Counterheroism, Common Knowledge, and Ergonomics: Concepts from Aviation That Could Improve Patient Safety
Article first published online: 21 MAR 2011
© 2011 Milbank Memorial Fund. Published by Wiley Periodicals Inc.
Volume 89, Issue 1, pages 4–38, March 2011
How to Cite
LEWIS, G. H., VAITHIANATHAN, R., HOCKEY, P. M., HIRST, G. and BAGIAN, J. P. (2011), Counterheroism, Common Knowledge, and Ergonomics: Concepts from Aviation That Could Improve Patient Safety. Milbank Quarterly, 89: 4–38. doi: 10.1111/j.1468-0009.2011.00623.x
- Issue published online: 21 MAR 2011
- Article first published online: 21 MAR 2011
- Medical error;
- safety management;
- health knowledge, attitudes, practice;
- human engineering;
- costs and cost analysis
Context: Many safety initiatives have been transferred successfully from commercial aviation to health care. This article develops a typology of aviation safety initiatives, applies this to health care, and proposes safety measures that might be adopted more widely. It then presents an economic framework for determining the likely costs and benefits of different patient safety initiatives.
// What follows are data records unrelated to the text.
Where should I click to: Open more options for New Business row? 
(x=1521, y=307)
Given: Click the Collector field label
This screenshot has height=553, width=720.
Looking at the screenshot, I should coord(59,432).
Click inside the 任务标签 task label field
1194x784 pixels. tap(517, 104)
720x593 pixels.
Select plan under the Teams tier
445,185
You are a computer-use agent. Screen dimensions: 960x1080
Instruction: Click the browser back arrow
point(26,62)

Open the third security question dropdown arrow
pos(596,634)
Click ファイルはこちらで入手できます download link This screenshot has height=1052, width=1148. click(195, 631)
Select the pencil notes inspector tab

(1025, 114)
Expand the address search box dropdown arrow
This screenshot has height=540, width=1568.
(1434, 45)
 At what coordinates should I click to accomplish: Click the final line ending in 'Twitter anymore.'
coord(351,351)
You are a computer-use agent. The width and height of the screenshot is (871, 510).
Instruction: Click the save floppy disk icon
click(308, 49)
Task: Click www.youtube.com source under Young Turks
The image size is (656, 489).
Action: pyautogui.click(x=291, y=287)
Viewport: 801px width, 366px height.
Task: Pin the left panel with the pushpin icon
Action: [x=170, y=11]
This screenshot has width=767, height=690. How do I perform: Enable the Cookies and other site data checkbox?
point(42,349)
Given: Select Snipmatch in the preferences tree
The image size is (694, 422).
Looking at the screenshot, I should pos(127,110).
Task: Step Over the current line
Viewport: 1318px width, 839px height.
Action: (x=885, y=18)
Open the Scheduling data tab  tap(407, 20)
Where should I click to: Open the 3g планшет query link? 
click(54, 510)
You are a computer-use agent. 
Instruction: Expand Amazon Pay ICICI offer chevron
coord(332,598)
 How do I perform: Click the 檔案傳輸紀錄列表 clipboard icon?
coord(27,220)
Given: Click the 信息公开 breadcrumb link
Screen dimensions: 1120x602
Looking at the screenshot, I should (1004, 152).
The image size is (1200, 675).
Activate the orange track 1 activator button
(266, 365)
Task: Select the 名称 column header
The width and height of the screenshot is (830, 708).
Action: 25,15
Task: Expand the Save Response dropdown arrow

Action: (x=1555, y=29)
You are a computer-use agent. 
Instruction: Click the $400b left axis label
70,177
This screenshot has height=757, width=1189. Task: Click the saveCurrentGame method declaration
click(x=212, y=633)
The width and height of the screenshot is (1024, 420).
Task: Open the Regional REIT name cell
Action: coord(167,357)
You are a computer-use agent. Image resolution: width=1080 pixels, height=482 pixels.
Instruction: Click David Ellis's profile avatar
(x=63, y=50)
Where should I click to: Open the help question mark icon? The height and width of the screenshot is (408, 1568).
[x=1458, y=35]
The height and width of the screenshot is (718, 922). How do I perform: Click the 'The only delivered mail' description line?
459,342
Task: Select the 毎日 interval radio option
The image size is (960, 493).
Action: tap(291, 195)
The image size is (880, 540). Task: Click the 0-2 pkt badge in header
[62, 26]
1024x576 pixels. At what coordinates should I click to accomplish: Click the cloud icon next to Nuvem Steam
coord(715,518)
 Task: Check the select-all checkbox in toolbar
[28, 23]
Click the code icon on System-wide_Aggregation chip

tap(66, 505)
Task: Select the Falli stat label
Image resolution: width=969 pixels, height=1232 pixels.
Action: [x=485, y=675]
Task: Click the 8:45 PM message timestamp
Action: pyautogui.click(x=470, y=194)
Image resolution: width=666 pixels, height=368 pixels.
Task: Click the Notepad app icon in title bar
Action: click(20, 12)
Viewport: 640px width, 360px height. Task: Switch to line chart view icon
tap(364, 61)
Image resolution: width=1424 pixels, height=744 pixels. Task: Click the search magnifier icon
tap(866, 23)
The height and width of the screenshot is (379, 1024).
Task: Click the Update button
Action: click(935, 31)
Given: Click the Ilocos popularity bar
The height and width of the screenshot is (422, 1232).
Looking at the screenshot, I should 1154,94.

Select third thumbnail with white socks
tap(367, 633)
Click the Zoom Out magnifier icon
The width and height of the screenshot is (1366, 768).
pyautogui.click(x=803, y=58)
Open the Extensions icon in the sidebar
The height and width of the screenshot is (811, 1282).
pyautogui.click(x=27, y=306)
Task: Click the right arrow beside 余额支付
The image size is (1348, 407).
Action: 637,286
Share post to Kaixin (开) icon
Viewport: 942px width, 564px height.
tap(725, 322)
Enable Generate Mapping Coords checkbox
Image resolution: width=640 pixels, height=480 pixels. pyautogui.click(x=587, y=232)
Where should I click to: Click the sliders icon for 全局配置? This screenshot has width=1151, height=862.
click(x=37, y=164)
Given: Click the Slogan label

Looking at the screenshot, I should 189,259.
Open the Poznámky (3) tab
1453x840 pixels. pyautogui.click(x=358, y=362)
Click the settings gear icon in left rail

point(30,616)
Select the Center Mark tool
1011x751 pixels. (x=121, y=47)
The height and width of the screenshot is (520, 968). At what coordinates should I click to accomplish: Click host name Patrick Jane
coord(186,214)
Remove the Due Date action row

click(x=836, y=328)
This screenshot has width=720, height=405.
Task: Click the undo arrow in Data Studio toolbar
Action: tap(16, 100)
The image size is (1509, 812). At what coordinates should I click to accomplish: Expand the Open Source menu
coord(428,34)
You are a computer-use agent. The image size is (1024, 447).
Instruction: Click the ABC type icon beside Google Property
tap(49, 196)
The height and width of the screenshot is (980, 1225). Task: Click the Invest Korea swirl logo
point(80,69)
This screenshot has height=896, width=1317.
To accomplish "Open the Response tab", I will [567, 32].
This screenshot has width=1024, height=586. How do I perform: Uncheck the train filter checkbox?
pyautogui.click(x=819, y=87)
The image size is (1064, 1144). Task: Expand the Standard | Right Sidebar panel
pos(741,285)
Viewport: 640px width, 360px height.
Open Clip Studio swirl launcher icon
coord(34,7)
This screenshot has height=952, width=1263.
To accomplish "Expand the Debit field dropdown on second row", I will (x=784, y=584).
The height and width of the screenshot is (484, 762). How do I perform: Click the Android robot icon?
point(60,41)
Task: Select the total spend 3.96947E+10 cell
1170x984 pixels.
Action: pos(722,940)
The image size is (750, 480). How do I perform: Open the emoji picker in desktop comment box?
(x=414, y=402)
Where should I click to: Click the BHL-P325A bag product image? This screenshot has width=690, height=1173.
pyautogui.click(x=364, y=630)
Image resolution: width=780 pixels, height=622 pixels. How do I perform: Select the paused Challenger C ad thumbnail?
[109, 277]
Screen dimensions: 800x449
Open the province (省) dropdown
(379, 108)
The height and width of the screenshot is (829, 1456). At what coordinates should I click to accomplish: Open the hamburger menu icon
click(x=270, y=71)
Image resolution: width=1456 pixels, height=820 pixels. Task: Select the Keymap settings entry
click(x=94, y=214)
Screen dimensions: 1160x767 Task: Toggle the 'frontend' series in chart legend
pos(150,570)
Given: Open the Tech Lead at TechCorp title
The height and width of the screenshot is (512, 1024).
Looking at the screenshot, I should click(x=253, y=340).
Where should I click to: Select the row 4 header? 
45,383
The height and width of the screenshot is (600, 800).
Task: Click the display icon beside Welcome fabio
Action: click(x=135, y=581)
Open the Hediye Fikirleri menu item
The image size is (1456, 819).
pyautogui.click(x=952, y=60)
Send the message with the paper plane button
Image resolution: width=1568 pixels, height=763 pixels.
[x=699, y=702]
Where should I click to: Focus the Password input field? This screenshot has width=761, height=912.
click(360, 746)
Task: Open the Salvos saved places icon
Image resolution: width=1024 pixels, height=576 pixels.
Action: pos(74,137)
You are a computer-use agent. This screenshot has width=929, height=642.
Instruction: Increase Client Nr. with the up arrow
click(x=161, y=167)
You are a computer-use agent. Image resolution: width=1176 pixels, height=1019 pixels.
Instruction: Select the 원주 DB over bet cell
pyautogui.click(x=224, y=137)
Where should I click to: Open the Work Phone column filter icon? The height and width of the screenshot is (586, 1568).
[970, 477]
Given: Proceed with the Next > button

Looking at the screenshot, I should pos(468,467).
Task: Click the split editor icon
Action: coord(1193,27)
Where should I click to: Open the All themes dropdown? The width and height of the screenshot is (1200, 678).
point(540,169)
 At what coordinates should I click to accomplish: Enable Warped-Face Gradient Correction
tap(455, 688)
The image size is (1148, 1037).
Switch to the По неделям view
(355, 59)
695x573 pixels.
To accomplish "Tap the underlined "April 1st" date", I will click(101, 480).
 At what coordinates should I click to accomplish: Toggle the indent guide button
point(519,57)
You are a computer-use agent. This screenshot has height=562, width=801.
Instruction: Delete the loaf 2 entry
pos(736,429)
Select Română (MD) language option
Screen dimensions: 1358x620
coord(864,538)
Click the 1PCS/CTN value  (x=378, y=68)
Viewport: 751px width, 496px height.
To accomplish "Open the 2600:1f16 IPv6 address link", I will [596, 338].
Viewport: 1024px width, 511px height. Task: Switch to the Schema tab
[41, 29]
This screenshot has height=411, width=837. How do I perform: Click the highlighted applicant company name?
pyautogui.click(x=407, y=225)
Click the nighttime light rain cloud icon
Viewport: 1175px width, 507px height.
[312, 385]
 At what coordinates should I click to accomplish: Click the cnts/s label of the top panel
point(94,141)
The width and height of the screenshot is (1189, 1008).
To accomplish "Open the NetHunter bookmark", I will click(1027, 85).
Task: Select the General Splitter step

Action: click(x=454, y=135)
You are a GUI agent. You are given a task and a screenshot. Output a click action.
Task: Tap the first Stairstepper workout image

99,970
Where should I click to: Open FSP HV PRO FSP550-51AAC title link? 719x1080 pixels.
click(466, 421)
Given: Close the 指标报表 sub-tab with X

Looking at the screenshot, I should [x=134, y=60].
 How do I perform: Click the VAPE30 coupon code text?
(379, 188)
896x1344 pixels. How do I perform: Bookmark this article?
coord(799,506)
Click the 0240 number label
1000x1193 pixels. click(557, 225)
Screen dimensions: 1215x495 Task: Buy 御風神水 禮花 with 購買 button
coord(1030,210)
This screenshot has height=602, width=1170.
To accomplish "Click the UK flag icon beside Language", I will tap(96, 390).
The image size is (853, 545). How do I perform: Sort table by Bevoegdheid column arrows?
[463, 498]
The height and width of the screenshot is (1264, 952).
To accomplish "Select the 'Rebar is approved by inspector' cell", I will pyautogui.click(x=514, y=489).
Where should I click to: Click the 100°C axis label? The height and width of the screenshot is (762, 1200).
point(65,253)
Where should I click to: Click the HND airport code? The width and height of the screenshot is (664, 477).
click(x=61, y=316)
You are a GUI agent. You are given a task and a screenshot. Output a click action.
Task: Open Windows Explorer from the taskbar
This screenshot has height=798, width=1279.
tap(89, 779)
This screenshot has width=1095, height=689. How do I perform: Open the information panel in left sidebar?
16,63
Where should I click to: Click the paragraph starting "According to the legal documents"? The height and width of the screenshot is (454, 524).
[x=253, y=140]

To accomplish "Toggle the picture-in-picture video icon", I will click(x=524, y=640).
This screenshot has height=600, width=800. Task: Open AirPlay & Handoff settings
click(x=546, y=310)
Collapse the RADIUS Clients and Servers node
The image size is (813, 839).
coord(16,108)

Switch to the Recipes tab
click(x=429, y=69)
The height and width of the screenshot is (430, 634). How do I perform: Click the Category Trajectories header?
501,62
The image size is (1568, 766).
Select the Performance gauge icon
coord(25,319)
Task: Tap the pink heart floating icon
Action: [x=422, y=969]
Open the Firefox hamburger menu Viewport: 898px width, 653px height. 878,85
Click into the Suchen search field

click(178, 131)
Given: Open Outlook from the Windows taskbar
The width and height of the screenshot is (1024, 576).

Methods: This article describes fifteen examples of error countermeasures that are used in public transport aviation, many of which are not routinely used in health care at present. Examples are the sterile cockpit rule, flight envelope protection, the first-names-only rule, and incentivized no-fault reporting. It develops a conceptual schema that is then used to argue why analogous initiatives might be usefully applied to health care and why physicians may resist them. Each example is measured against a set of economic criteria adopted from the taxation literature.
Findings: The initiatives considered in the article fall into three themes: safety concepts that seek to downplay the role of heroic individuals and instead emphasize the importance of teams and whole organizations; concepts that seek to increase and apply group knowledge of safety information and values; and concepts that promote safety by design. The salient costs to be considered by organizations wishing to adopt these suggestions are the compliance costs to clinicians, the administration costs to the organization, and the costs of behavioral distortions.
Conclusions: This article concludes that there is a range of safety initiatives used in commercial aviation that could have a positive impact on patient safety, and that adopting such initiatives may alter the safety culture of health care teams. The desirability of implementing each initiative, however, depends on the projected costs and benefits, which must be assessed for each situation.